Trwa ładowanie...
Zaloguj
Notowania
Przejdź na
oprac. PRC
|
aktualizacja

Prąd droższy o blisko 30 proc., a gaz o 15 proc. Rząd odkrył karty

1016
Podziel się:

Rachunki prąd i gaz dla większości odbiorców w gospodarstwach domowych wzrosną w drugiej połowie 2024 r. W Ocenie Skutków Regulacji najnowszego projektu ustawy o bonie energetycznym MKiŚ czytamy, z jakimi podwyżkami przyjdzie się Polakom mierzyć od lipca.

Prąd droższy o blisko 30 proc., a gaz o 15 proc. Rząd odkrył karty
Bon energetyczny ma łagodzić skutki częściowego uwolnienia cen (Adobe Stock, Günter Menzl)

O zbliżających się podwyżkach rachunków pisaliśmy na łamach money.pl od miesięcy. Wiadome było, że ceny energii elektrycznej wzrosną, ale w jakim stopniu zależało to od decyzji rządu ws. przedłużenia działań osłonowych.

Teraz karty zostały odsłonięte. Rząd odchodzi od mrożenia cen energii, w taki sposób, jaki robił to poprzedni rząd Mateusza Morawieckiego. Jednak pełne uwolnienie rynku wiązałoby się z drastycznym wzrostem rachunków.

Żeby zmniejszyć dotkliwość podwyżek, rząd proponuje kilka rozwiązań. W projekcie ustawy o bonie energetycznym, którym rząd ma się zająć we wtorek, resort klimatu zapowiedział m.in., że doprowadzi do obniżenia taryf, a także wspomoże najbardziej potrzebujące gospodarstwa dopłatami do energii właśnie w postaci bonu.

To ma ograniczyć podwyżkę rachunków za prąd do 29 proc. a gazu do 15 proc.

Taryfy mają być niższe

Rząd zobliguje przedsiębiorstwa energetyczne do złożenia wniosków o zmianę taryfy obrotu energią elektryczną, z okresem obowiązywania wydłużonym do 31.12.2025 r. zamiast obecnie obowiązującej taryfy na okres 1.01–31.12.2024 r.

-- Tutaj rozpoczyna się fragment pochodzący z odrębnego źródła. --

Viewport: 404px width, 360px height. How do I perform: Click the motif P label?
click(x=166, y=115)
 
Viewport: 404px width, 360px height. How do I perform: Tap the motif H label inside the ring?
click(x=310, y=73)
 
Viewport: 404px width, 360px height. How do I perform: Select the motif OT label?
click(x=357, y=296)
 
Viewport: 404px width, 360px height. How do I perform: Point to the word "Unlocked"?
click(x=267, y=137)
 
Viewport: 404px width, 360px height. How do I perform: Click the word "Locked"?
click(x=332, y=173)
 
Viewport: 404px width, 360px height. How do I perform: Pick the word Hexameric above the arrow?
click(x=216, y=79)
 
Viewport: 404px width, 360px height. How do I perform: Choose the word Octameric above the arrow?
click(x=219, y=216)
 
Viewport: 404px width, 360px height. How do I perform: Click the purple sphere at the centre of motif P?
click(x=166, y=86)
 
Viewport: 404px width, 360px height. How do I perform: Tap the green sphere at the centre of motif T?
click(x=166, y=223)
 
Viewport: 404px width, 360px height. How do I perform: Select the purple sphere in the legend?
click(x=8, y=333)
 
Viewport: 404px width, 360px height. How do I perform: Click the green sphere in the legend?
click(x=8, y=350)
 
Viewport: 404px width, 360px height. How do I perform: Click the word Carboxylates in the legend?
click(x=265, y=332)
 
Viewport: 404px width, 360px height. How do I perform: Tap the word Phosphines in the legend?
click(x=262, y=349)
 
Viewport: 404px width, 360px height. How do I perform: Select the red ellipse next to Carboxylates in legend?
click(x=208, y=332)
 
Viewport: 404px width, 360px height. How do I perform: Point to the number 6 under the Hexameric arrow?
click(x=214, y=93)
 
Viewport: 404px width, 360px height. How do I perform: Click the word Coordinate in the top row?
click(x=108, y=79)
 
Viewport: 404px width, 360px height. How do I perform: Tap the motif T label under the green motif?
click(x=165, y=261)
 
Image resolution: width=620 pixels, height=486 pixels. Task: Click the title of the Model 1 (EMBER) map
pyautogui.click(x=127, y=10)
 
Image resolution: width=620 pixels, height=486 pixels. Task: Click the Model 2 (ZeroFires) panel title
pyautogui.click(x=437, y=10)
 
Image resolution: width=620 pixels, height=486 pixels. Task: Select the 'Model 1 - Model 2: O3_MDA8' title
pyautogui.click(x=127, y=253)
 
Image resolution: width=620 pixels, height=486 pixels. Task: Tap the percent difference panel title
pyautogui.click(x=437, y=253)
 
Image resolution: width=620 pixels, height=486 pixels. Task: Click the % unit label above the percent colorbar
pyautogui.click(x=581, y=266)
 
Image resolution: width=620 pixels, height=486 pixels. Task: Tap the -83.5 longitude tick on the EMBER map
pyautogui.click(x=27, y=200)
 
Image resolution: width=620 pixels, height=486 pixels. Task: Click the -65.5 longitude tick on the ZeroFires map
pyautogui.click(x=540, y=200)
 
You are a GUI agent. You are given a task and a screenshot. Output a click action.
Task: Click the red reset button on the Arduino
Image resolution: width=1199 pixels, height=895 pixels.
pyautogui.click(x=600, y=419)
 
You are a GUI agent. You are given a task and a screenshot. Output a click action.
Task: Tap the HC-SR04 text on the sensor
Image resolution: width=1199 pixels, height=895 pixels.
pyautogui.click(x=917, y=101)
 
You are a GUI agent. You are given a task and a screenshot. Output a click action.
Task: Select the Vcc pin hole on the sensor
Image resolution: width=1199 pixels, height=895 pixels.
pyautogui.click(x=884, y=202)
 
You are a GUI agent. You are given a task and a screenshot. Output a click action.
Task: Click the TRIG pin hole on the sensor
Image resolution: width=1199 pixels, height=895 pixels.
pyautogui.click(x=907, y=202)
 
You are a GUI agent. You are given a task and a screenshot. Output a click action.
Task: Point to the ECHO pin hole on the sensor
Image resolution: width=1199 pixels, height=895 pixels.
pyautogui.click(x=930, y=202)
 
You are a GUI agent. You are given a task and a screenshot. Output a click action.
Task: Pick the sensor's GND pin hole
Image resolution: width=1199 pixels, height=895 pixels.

"Biorąc pod uwagę aktualne warunki rynkowe, zakłada się, że w efekcie taryfa mogłaby ulec istotnemu obniżeniu z obecnego poziomu 739 zł/MWh do szacowanego poziomu poniżej 600 zł/MWh. Dodatkowo założono przedłużenie obowiązywania ceny maksymalnej za energię elektryczną w okresie lipiec-grudzień 2024 r., na poziomie 500 zł/MWh dla gospodarstw domowych (odejście od mechanizmu mrożenia cen i stawek opłat) oraz na poziomie 693 zł/MWh dla jednostek samorządu terytorialnego oraz podmiotów użyteczności publicznej, a także sektora MŚP" - wymieniono.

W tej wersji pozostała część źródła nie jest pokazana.